Biomaterials are playing an increasingly important role in promoting the development of regenerative medicine and improving the quality of life [1,2]. There are a large number of patients with tooth loss due to disease, trauma, and aging each year. Although titanium (Ti) dental implants and hydroxyapatite (HA) fillers have been broadly used in tooth loss repair [3,4], insufficient early osteogenesis around the implant is a crucial factor in the loosening or detachment of the implants [5,6]. How to promote early osteogenesis and improve the osseointegration is still a clinical challenge to be addressed.

In clinic, the new bone tissue usually takes approximately 3 months to form a stable osseointegration with implants [7,8]. It is necessary to accelerate the growth of new bone around the Ti implants and improve the osseointegration between Ti implants and new bone tissue. To accelerate the osseointegration, titanium implants are usually undergone surface modification such as sand blasting, acid etching, and chemical modification to get a rough and hydrophilic surface for bone contact [9,10]. The osteogenesis of HA material is mainly reflected in the formation of bone-bonding with new bone tissues [4,11], yet its effect on promoting early osteogenesis is not strong enough. Therefore, the strategy of promoting early bone formation with the help of growth factors (such as bone morphogenetic protein-2, BMP-2) has been widely adopted [12,13]. However, despite the pro-osteogenic effect of BMP-2, its clinical use has shown a risk of heterotopic bone formation or complications of postoperative inflammatory swelling, etc. [14,15]. Recently, immune regulation of early inflammatory cells has been used to regulate the recruitment and osteogenic differentiation of stem cells [15,16], but its promoting effect on early osteogenesis in vivo remains unknown and needs further investigation. So far, researchers are still searching for effective methods to promote early bone formation and to improve the osseointegration.

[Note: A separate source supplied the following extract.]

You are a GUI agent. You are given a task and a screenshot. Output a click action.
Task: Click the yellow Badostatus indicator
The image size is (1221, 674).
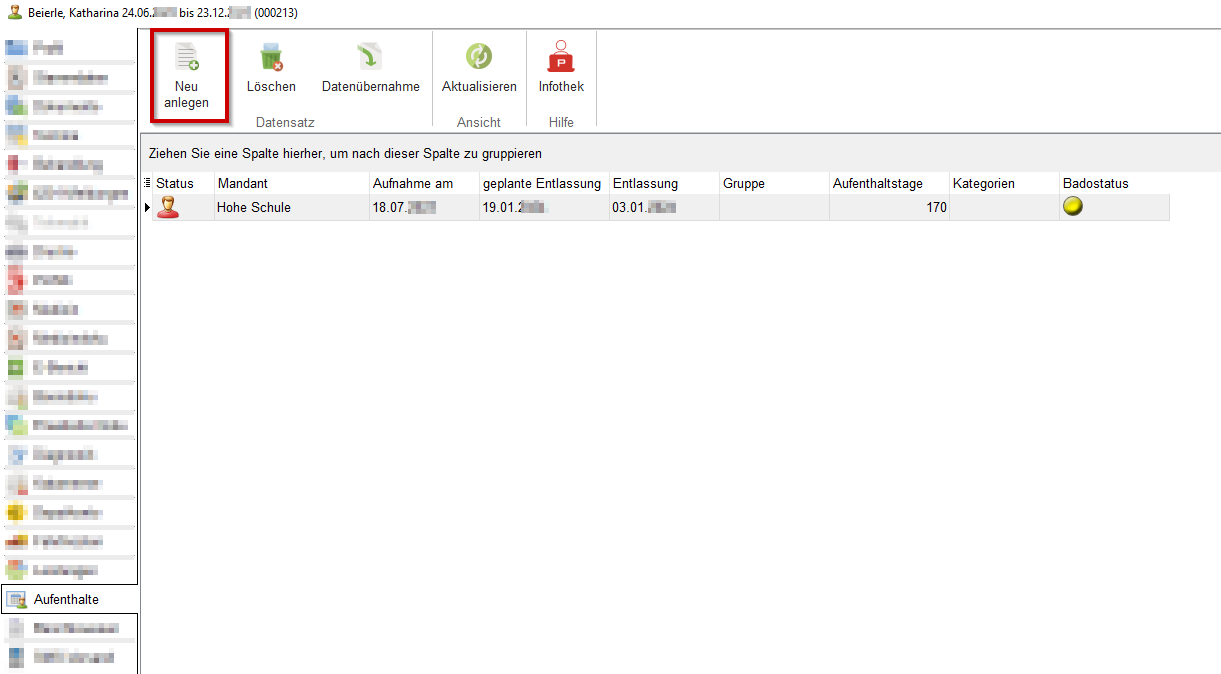(x=1072, y=207)
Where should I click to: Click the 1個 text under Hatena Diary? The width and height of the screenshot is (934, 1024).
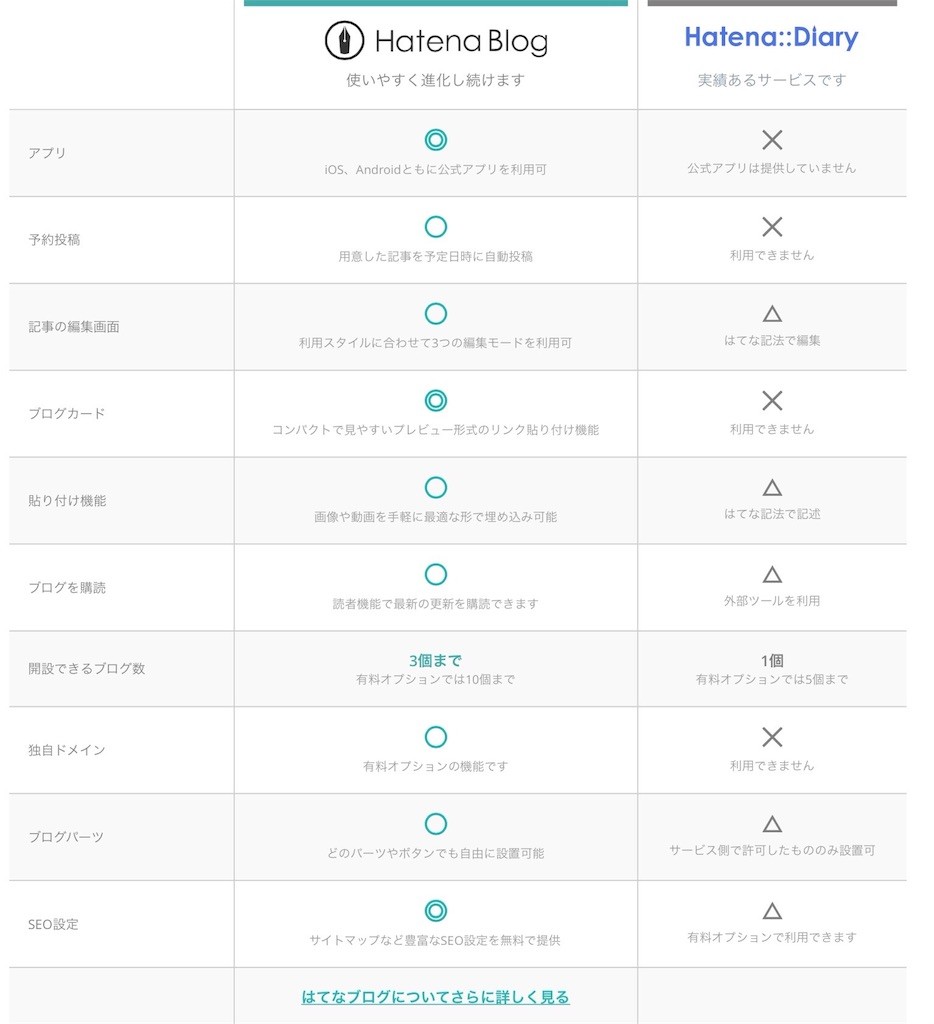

The use of magnetic fields to promote early osteogenesis may be an effective, low-cost, and low-risk approach, particularly when using a static magnetic field (SMF). Some previous studies have shown that a moderate-intensity SMF (mT level) can facilitate cell proliferation, neo-vascularization processes, and bone healing [[17], [18], [19]]. Both in vitro cell cultures and in vivo experiments in mice or rabbits have demonstrated that SMF could be an effective treatment tool for bone fractures and defects [[20], [21], [22], [23]]. However, there is a lack of investigation into early osteogenesis of SMF and on a combination of SMF and superparamagnetic HA particles in the oral environment of large animals, which are important for future clinical applications in improving the repair effect of dental implants. For this reason, we selected beagle dogs to carry out the oral implantation experiment.

In the study, we designed a Ti implant with built-in magnet (mTi) to provide the local SMF, and prepared a superparamagnetic/upconversion fluorescent HA:Yb/Ho–Fe (HYH–Fe) particles, which were together implanted into the alveolar bone of beagle dogs. The effect of SMF and superparamagnetic HA particles on early osteogenesis was examined by micro-CT reconstruction, histological analysis, and confocal fluorescent imaging, as well as by the in situ sequential fluorescent labeling of new bone tissue. Three fluorochromes, calcein, alizarin red, and tetracycline were employed for the sequential fluorescent labeling at three different time points, to trace the regeneration and reconstruction process of new bone tissue at different implantation stages [24,25]. These fluorochromes have an ability to chelate with calcium ions to form complexes that deposit into bone tissue during bone formation [26]. In addition, the doping of Yb and Ho ions in HA matrix also endows an upconversion fluorescence due to the energy transfer of Yb to Ho ions [27] and CT tracking capacities due to the high X-ray absorbability of Yb ions [28], which is beneficial to distinguish the implanted HA particles during osteogenesis, including their distribution in bone tissue and interrelation with bone tissues.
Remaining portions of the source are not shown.